The Cadaverous "Wind Scorpions" (Flash Eldritch Fiction))

The Cadaverous "Wind Scorpions"
((The Camel Spider) (the Matevenados))

The Camel Spider



They had just finished a skirmish in the Afghanistan Desert, with the insurgents (a group of Taliban soldiers), it was a hit and run and suicide style tactic, for evidently they didn’t have any more capabilities. But there was much firing of small arms, and perhaps twenty-five of the insurgents, to a platoon type squad, of Americans, numbering a twelve, Josh McCord, an American Soldier, Buck Sergeant, was left for dead, and the platoon hightailed it out of there as they saw reinforcements coming to the rescue the—already, outnumber insurgents.
Two other American Soldiers were shot, out of the twelve, evidently they had time to pick them up, and drag them into their vehicle, but the Buck Sergeant was too far out into the open (several of the insurgents were killed also). Everyone—alive in the platoon that is—agreed, the three shots the sergeant took to his chest, were fatal, and even Staff Sergeant Garrison, said: “No man could survive that, he didn’t even have shirt on, he just had gone mad and shot several of the enemy to pieces, before he fell, we’ll come back tomorrow and pick up his body.”

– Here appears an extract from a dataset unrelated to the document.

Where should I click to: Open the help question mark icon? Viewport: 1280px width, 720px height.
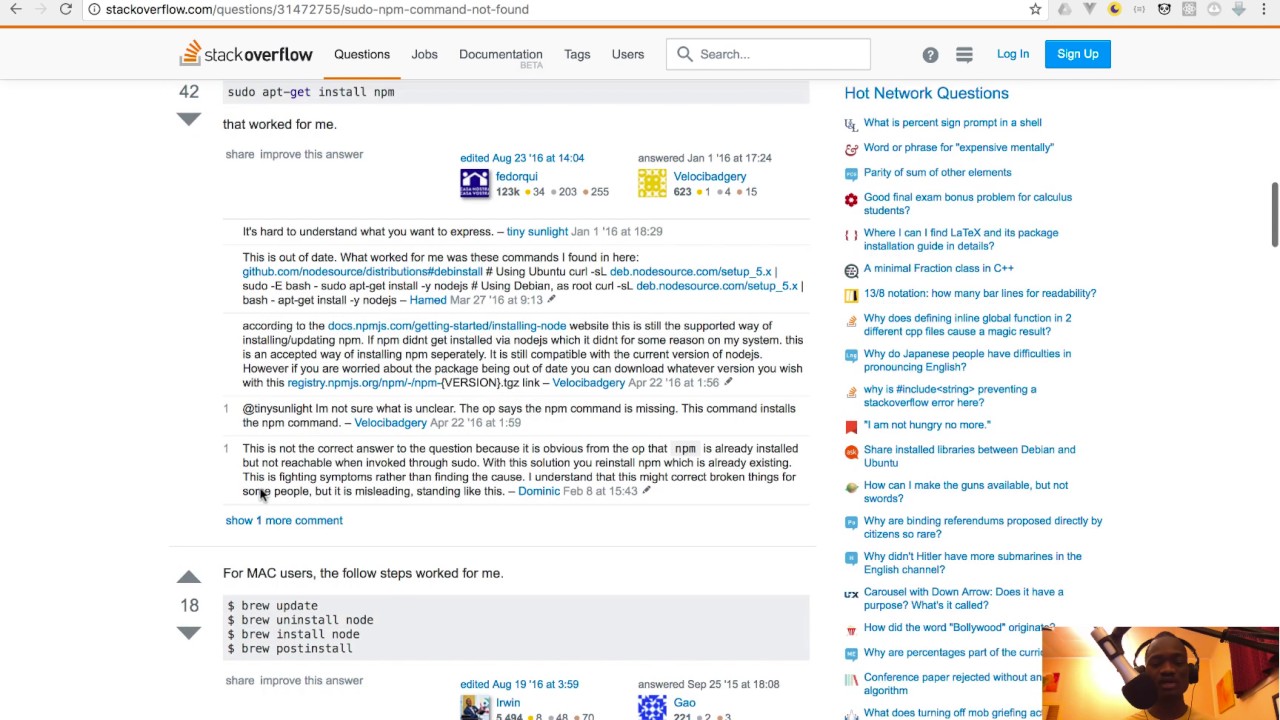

When Josh McCord woke up, it was to a hot empty desert, no enemy, no friends, only twenty large six inch Camel Spiders, known as wind scorpions, surrounding him, and in the distance twenty more running as fast as a dog, perhaps fifteen, if not thirty-miles an hour, to see what their comrades were interested in. He had been shot once in the shoulder, once in and hip, and ones in his arm, bullets went through his body, like paper. Now he looked at his chest and arms a second time, it had spider bites on them. He knew they were usually not deadly to humans, more so poisonous for animals, but as he looked, he murmured, “Twenty, at least twenty, and there they come, another bunch.”
Lt. General. Martin Dempsey, acting commander of U.S. forces was in the region, and so most likely, the roads would be deserted, insuring his protection, so he didn’t expect any help until the following day, he was on his own, and now staring at over fifty of these wind-scorpions, he dreaded even to make a move.
He looked about, it was getting dark, how long he asked himself did he sleep, he figured with the bites he had, ones that hurt now, but didn’t before, the reason being, the giant insects inject an anesthetic into him, they did that to numb their prey, as it was injected into him, he didn’t want to fall back to sleep, if he did, the spiders would start all over again, and now they had him cornered, no need to search or hunt for him, only to wait, and when he fell to sleep, chew chunks of flesh out of him.
This was worse than war, he told himself.
All of a sudden, one large spider jumped three feet in the air, over his body to the other side of him; he perhaps was one of the several that bit him, for blood was on its front legs. Then he laughed, said aloud exclaimed,
“…maybe you think I’m a camel (ha-ha, ha!), and you want to eat my stomach dry, that’s why they call you Camel Spiders, yaw? They eat the stomachs out of Camels (ha-ha ha!)”
Once he slept, the spider would gnaw on him he concluded, and he’d not even notice it, wake up dead in hell or heaven, or to a body that looked like hamburger.
‘Why didn’t they check for a pulse,’ he angrily cried, ‘just assume I’m dead so you can get out of here and see that general, and have a hot meal.’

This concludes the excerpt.